Supongo que es por eso que no me importa mucho entender un libro, quiero sentirlo, tomarlo, apropiarlo. Aunque claro que también disfruto de la operación intelectual, la que involucra el área de Wernicke. Me gusta entenderlo de todas las maneras posibles, cuando es fácil y también cuando es difícil.
La lectura es entonces por sobre todas las cosas placer, pero hay algo más, raro y por supuesto único: el trance, que como todo éxtasis suspende los sentidos para fundirlos. Es raro, involuntario y por supuesto precioso. El trance no es fácil de lograr, hay libros con los que nunca lo consigo, sin que sea culpa mía o del libro. Lo que provoca el trance es la conjugación de instinto e intelecto, es el chasquido que expande lo acotado, volviéndolo infinito.

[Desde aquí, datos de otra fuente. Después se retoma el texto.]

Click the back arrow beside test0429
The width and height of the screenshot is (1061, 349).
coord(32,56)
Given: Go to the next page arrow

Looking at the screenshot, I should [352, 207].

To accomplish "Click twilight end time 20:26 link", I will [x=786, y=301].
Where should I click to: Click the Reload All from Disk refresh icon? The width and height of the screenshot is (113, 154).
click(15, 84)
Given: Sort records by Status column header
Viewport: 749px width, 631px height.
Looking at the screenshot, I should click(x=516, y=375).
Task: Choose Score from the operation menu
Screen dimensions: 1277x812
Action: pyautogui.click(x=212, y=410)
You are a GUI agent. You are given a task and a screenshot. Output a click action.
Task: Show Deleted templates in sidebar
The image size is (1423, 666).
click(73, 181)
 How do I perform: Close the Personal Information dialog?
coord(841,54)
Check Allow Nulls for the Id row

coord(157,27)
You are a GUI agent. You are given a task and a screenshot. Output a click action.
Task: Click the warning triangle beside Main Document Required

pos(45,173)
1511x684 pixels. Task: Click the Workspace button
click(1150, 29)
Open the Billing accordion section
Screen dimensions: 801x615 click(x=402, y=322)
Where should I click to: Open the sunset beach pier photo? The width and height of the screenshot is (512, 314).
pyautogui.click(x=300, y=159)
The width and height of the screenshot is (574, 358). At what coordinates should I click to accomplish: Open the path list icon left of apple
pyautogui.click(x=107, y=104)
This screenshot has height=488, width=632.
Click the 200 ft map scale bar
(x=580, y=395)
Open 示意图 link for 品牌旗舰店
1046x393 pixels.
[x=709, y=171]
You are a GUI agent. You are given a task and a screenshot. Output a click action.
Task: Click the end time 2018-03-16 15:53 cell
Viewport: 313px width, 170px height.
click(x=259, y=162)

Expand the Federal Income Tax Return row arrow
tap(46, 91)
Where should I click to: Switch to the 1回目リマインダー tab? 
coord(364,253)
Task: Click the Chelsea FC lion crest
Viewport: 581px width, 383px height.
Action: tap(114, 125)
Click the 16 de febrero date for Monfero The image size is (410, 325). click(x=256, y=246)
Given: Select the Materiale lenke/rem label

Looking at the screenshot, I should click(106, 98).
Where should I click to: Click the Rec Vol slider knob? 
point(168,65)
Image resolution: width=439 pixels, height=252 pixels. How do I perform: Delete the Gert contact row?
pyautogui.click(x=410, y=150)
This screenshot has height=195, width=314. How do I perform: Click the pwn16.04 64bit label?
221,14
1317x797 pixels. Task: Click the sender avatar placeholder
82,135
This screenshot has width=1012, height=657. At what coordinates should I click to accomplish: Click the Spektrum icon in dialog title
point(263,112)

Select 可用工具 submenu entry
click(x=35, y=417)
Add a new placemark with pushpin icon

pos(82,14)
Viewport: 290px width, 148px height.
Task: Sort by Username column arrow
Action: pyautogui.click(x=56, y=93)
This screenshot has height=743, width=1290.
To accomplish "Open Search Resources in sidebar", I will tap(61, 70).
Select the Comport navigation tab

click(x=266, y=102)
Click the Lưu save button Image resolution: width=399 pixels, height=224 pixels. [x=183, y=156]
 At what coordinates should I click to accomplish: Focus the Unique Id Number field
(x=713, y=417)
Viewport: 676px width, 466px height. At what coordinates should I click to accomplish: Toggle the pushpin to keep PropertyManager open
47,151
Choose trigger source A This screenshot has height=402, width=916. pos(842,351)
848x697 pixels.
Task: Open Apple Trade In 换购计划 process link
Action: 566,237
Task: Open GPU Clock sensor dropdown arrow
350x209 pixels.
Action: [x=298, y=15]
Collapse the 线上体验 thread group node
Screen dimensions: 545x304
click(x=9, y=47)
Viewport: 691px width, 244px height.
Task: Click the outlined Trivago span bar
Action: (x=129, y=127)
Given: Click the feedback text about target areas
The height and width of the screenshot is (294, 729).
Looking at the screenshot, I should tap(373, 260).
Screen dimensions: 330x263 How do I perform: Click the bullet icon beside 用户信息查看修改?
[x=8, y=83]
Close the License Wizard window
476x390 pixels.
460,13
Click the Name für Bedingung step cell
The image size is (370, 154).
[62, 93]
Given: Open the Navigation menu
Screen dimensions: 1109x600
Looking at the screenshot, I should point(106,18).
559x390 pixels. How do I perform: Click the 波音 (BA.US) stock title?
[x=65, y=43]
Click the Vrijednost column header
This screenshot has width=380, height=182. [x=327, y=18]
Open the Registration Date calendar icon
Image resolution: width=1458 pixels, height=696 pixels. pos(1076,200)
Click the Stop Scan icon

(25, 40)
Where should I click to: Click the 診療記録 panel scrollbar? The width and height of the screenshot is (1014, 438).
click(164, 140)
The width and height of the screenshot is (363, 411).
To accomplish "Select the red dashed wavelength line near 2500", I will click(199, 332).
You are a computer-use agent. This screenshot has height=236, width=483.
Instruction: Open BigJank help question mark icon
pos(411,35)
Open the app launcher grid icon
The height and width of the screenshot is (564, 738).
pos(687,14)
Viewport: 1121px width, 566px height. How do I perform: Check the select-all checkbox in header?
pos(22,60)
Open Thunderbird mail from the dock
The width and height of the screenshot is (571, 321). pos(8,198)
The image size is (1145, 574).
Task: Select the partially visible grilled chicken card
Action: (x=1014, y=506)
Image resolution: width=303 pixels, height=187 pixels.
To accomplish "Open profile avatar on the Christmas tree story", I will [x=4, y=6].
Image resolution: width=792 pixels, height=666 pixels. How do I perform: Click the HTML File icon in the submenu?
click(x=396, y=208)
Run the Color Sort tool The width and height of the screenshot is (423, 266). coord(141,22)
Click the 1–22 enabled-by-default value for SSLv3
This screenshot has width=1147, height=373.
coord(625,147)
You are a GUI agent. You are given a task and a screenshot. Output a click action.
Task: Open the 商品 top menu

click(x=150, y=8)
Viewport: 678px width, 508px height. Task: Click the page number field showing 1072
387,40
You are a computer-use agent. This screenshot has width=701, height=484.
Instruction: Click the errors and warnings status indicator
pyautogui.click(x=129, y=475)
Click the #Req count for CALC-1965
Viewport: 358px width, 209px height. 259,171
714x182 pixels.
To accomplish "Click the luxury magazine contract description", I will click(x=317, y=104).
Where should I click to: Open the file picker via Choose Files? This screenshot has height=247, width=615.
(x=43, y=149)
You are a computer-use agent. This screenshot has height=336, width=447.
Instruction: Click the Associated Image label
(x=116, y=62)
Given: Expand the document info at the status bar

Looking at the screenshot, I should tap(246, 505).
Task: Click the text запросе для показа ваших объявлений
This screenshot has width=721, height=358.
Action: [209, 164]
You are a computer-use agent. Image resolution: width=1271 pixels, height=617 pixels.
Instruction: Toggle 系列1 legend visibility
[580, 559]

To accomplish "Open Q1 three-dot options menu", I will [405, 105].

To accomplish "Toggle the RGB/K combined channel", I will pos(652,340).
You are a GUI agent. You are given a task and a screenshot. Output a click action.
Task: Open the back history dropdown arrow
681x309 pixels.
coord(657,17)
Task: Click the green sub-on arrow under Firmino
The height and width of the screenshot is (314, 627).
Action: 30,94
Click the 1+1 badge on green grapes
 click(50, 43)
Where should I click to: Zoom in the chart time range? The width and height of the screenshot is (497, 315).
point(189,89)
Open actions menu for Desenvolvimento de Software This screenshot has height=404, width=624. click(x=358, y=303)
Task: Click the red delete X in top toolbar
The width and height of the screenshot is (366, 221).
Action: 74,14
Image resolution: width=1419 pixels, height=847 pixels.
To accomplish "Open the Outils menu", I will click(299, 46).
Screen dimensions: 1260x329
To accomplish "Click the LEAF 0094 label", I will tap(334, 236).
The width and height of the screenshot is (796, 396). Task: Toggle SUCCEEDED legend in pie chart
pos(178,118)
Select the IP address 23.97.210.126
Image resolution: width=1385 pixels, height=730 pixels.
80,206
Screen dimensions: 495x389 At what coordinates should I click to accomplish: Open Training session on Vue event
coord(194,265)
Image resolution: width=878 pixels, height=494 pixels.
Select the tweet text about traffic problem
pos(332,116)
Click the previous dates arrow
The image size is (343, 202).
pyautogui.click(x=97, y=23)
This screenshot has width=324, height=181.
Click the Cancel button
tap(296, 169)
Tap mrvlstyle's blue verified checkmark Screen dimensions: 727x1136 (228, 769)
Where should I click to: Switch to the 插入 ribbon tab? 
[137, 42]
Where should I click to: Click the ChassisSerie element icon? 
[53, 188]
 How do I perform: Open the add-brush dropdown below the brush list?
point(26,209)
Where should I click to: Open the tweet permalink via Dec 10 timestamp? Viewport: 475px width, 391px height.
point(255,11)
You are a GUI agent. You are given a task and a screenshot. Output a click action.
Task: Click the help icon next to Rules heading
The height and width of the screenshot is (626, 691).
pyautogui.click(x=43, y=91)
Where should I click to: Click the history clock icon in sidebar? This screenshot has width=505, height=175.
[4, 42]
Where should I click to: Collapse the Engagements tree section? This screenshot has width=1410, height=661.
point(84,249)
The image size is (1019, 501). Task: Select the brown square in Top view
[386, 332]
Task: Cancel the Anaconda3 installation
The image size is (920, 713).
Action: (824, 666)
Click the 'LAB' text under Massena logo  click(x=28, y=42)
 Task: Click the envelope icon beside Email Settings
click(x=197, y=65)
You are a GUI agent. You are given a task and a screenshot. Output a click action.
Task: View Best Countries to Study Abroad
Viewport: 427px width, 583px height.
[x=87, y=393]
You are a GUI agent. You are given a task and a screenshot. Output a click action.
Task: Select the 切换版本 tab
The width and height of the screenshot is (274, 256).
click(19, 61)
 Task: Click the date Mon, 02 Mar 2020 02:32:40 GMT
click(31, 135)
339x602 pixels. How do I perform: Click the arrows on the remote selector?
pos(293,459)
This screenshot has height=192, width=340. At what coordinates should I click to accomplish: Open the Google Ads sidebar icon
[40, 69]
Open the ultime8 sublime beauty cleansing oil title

A veces el trance llega cuando he dejado de leer, fundida a tal grado no siento cuando me desvanezco. A veces sueño, otras imagino que es prácticamente lo mismo.
No necesito cerrar los ojos porque he abandonado mi cuerpo, o quizá estoy más que nunca dentro. Lo que quiero lo tengo. Estoy en total control, soy el titán del mundo interior.
Comienzo entonces a afinar la urdimbre de posibilidades que culminarán en el feliz encuentro. Te acerco y luego te alejo hasta colocarte como la ficha última de un efecto dominó soberbio.
Salgo del trance y tengo miedo. Es otro el rostro y también otro el cuerpo hacia donde giro ahora el ojo interno.